11. The method according to one of claims 1 to 10, further comprising the step of generating (230) a library of fragments (120), including certain fragments and calculated values of quantitative indicators.

12. The method according to one of claims 1 to 11, where the specified database is a private database.

13. The method according to one of claims 1 to 12, where the specified database is a publicly available database.

14. The method according to one of claims 1 to 13, where the specified database is a database of amino acid sequences and / or nucleic acid sequences and said biological and / or chemical property is a given effect on the protein of interest.

15. The method according to one of claims 1 to 14, where the specified biological and / or chemical property is a pharmacological property and the method is used to detect drugs.

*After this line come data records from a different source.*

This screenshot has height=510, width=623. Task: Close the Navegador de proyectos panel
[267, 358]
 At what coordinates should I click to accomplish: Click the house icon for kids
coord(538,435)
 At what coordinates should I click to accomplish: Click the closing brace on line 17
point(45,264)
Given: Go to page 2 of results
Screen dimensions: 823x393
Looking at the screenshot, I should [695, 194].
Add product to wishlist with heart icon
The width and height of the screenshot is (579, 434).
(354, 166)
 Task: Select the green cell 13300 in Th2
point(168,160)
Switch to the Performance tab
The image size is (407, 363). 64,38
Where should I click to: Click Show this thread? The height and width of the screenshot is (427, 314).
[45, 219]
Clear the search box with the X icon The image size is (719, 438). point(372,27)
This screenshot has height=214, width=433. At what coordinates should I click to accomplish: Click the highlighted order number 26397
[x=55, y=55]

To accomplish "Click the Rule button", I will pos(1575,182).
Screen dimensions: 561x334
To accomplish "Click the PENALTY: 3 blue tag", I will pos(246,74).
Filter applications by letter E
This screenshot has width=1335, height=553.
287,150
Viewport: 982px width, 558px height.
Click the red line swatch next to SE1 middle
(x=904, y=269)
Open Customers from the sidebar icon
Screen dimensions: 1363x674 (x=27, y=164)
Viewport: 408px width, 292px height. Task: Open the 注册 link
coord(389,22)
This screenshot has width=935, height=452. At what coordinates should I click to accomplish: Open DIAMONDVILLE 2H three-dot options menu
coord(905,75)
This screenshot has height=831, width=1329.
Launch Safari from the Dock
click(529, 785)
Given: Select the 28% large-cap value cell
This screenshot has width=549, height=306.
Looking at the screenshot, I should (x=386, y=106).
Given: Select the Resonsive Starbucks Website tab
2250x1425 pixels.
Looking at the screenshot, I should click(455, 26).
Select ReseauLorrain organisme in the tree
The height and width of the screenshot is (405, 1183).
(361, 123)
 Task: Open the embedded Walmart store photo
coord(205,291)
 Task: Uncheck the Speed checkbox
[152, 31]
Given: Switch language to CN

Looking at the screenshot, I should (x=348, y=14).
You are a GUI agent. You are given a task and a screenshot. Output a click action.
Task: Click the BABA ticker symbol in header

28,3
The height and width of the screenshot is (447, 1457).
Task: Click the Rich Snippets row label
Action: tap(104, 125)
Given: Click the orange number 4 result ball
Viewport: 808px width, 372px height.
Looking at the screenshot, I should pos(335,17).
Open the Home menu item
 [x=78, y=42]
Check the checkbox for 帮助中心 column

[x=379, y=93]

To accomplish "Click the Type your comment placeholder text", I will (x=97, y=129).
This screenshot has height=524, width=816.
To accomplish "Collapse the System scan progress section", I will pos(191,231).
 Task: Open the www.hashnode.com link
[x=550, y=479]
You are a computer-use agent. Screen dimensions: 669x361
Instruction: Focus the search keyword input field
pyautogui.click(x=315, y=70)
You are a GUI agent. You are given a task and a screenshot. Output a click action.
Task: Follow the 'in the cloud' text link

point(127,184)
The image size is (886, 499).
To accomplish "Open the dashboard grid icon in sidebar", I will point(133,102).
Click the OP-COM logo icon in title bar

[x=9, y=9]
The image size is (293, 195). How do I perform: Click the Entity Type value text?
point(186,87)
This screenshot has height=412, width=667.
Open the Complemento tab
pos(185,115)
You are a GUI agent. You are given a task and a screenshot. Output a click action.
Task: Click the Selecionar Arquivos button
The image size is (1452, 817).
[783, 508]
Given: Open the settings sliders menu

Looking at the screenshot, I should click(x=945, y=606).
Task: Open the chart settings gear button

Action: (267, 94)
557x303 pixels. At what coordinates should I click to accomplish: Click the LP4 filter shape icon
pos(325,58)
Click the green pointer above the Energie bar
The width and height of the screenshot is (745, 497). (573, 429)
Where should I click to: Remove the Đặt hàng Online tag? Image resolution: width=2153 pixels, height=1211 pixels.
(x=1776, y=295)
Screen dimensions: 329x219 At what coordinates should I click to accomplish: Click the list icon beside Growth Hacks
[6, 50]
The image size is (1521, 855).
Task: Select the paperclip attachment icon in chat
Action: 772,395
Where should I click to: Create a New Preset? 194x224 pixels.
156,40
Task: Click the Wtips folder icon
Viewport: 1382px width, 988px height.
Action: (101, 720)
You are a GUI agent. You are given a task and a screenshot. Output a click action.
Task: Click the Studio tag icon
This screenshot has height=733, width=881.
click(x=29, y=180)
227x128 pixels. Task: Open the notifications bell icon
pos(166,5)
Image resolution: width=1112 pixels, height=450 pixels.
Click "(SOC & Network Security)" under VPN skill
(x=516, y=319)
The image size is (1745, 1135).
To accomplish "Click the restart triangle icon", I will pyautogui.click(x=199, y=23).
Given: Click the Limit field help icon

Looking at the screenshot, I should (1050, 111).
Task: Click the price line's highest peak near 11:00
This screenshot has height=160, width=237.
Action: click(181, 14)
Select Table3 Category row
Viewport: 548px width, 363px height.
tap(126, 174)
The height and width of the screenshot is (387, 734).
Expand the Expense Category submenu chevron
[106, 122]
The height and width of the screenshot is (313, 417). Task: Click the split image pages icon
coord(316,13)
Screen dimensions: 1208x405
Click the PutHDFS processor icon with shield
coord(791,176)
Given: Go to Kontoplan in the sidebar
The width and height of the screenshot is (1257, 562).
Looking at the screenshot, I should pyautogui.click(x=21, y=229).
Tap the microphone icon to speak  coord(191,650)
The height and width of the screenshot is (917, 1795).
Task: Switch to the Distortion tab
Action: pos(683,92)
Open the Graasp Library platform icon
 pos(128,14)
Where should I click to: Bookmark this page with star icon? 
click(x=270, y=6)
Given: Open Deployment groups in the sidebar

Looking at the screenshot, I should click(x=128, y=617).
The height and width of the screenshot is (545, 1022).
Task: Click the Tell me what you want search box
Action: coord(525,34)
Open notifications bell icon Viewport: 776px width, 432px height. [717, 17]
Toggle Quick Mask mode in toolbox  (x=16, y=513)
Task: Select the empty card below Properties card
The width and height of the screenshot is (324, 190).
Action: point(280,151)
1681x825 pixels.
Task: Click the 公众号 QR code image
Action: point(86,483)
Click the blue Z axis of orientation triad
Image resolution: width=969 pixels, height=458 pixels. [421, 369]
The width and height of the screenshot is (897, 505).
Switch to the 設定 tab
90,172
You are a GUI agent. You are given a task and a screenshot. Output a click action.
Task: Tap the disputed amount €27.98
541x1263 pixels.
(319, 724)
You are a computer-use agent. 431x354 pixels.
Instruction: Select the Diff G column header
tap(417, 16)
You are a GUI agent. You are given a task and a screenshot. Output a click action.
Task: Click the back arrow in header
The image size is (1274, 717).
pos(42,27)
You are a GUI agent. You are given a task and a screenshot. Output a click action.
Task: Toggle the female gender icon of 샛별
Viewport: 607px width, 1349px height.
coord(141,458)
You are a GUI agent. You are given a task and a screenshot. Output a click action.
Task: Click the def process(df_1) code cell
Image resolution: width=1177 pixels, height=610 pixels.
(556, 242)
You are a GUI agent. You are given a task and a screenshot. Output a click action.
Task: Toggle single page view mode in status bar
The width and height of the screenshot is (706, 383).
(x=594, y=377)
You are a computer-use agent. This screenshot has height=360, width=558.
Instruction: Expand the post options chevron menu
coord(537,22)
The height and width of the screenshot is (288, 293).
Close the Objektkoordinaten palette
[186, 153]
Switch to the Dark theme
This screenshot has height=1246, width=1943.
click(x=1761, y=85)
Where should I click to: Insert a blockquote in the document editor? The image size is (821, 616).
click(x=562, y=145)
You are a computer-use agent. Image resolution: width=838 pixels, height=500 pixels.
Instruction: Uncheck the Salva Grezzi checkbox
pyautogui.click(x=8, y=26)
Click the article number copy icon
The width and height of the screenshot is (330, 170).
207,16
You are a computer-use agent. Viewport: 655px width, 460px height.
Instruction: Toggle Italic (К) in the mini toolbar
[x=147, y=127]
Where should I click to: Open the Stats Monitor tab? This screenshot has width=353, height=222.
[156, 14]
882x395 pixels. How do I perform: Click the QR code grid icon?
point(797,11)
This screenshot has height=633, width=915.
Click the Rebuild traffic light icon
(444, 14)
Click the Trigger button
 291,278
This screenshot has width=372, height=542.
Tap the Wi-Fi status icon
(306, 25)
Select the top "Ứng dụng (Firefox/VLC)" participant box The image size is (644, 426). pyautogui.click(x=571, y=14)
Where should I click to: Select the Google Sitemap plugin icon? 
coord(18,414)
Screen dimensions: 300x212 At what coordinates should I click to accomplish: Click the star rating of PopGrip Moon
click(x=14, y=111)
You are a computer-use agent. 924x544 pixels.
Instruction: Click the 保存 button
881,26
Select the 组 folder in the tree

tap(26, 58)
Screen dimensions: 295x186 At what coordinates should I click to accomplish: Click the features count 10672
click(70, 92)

16. The method according to one of claims 1 to 15, further comprising the step of compiling (260) a set of compounds that contain at least one of the defined fragments.

17. The method of claim 16, further comprising the step of testing compounds of said compiled kit for said biological and / or chemical property.

18. Computer software product adapted for implementing the method according to one of claims 1 to 17.

19. Library of fragments generated by implementing the method according to one of claims 1 to 17.

20. A computer system for performing a discrete substructural analysis containing means (100, 110, 115) for organizing access to a database of molecular structures, and the database searches for information about the molecular structure and biological and / or chemical properties;

means (100, 130) for identification in a specified database of a subset of molecules having a given biological and / or chemical property;

means (100, 130, 135) for determining the fragments of molecules in the specified subset;

means (100, 130, 140) for calculating for each fragment the value of a quantitative indicator showing the contribution of the corresponding fragment to the indicated given biological and / or chemical property; and means (100, 130) for determining whether the next repetition should be performed, and if so, for analyzing certain fragments and calculated values of quantitative indicators and carrying out a repetitive process.

21. A computer system according to claim 20, adapted for implementing the method according to one of claims 1 to 17.

22. Drug obtained by synthesizing a molecule containing at least one fragment, determined by the implementation of the method according to one of claims 1 to 17.